Satellite data © 2018 DigitalGlobe; Analysis © 2018 Human Rights Watch
In response to these allegations, the Directorate General of Migration Management (DGMM) in Turkey’s Ministry of Interior provided Human Rights Watch with a lengthy statement, which said, in part, that “while maintaining the security of borders against terrorist organizations, Turkey continues to accept Syrians in need coming to the borders, and never opens fire on or uses violence against them.”

The DGGM said that it registered 510,448 Syrians coming through the designated border gates in 2017, and 91,866 so far in 2018, and provided them with temporary protection. As seen from the numbers, the DGMM statement said, “allegations suggesting that Syrians are not registered are not true.” It does not appear that Turkish authorities conducted an investigation into Human Rights Watch’s specific findings.

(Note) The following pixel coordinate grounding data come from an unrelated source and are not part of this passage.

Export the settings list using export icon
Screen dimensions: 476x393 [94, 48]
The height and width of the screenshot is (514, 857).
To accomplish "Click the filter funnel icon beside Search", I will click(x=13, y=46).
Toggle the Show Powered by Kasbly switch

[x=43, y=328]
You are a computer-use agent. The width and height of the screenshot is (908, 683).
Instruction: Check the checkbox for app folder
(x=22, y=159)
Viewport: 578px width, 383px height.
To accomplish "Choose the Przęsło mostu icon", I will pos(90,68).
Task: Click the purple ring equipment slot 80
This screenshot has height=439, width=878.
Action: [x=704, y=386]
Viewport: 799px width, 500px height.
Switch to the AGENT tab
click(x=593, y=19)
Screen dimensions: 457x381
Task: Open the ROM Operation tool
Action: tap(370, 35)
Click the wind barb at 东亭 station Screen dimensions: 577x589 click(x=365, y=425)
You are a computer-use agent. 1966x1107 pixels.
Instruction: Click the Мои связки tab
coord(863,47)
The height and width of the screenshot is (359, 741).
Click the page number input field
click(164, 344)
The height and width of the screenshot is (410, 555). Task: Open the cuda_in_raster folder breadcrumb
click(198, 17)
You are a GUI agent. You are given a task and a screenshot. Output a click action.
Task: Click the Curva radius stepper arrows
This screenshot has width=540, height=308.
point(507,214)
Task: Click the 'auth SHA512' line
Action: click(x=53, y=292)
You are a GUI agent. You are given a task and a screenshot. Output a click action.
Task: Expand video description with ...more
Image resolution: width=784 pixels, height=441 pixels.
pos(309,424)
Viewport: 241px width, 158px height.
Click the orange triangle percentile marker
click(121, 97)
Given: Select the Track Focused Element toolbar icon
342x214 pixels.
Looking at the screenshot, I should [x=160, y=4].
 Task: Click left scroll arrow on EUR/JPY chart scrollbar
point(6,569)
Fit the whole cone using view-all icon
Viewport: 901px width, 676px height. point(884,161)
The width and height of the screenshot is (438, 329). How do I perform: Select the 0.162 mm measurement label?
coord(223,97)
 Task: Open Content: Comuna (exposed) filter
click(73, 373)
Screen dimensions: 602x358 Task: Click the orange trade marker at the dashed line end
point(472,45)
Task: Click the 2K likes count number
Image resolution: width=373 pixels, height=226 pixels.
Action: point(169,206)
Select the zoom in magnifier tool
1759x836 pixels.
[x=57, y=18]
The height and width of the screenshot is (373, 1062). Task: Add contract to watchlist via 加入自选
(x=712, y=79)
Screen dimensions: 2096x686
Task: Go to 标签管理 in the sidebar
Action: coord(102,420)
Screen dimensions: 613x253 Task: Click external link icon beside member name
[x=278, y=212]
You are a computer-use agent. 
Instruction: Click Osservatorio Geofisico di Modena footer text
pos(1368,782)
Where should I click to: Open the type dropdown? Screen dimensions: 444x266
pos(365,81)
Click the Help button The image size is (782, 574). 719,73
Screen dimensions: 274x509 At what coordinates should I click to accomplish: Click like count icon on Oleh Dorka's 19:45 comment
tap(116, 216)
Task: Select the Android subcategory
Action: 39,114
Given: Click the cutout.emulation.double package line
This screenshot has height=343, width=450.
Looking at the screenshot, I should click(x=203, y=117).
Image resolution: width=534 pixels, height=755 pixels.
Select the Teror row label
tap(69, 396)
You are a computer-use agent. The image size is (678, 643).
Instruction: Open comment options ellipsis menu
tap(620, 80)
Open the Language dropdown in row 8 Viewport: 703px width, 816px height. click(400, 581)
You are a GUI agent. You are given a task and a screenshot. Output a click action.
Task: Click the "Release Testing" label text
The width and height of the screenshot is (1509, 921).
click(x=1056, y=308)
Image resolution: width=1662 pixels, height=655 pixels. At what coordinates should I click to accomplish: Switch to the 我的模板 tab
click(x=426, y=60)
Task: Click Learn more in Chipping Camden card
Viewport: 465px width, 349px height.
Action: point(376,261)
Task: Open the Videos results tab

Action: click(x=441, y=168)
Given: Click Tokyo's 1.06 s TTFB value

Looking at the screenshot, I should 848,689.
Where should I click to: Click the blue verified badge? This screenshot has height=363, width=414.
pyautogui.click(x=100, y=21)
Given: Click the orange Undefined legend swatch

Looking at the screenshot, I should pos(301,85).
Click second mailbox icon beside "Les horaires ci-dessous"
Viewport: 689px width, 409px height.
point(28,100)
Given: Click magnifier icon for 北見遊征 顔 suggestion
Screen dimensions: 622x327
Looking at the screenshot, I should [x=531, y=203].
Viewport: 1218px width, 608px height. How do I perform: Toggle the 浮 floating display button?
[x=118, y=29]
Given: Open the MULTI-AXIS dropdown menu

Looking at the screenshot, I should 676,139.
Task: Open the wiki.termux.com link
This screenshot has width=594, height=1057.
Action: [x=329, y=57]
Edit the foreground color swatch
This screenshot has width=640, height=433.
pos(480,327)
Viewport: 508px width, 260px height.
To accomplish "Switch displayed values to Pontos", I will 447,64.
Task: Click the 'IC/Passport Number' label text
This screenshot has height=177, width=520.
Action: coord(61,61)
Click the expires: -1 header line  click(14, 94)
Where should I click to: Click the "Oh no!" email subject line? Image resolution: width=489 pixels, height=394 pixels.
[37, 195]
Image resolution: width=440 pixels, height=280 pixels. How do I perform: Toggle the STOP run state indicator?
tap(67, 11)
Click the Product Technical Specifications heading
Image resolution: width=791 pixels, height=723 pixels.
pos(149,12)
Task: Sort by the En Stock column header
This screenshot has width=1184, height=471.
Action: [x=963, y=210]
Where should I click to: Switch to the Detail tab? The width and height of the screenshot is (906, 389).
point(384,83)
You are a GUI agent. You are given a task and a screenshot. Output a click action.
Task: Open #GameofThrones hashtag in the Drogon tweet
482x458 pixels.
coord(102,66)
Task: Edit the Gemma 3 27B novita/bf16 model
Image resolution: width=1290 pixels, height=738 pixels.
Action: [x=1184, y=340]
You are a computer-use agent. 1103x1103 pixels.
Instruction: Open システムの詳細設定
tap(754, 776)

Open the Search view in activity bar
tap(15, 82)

In mid-February, Human Rights Watch spoke by phone with 21 Syrians about their repeated failed attempts to cross into Turkey with smugglers. Eighteen of them said that intensified Russia-Syrian airstrikes in Deir al-Zour and in Idlib had repeatedly displaced them until they finally decided they had no option but to risk their lives and flee to Turkey.

Those interviewed described 137 incidents, almost all between mid-December and early March, in which Turkish border guards intercepted them just after they had crossed the border with smugglers. Human Rights Watch spoke with another 35 Syrians stuck in Idlib who had not tried to escape for fear of being shot by border guards.

Nine people also described 10 incidents between September and early March in which Turkish border guards shot at them or others ahead of them as they tried to cross, killing 14 people, including 5 children, and injuring 18.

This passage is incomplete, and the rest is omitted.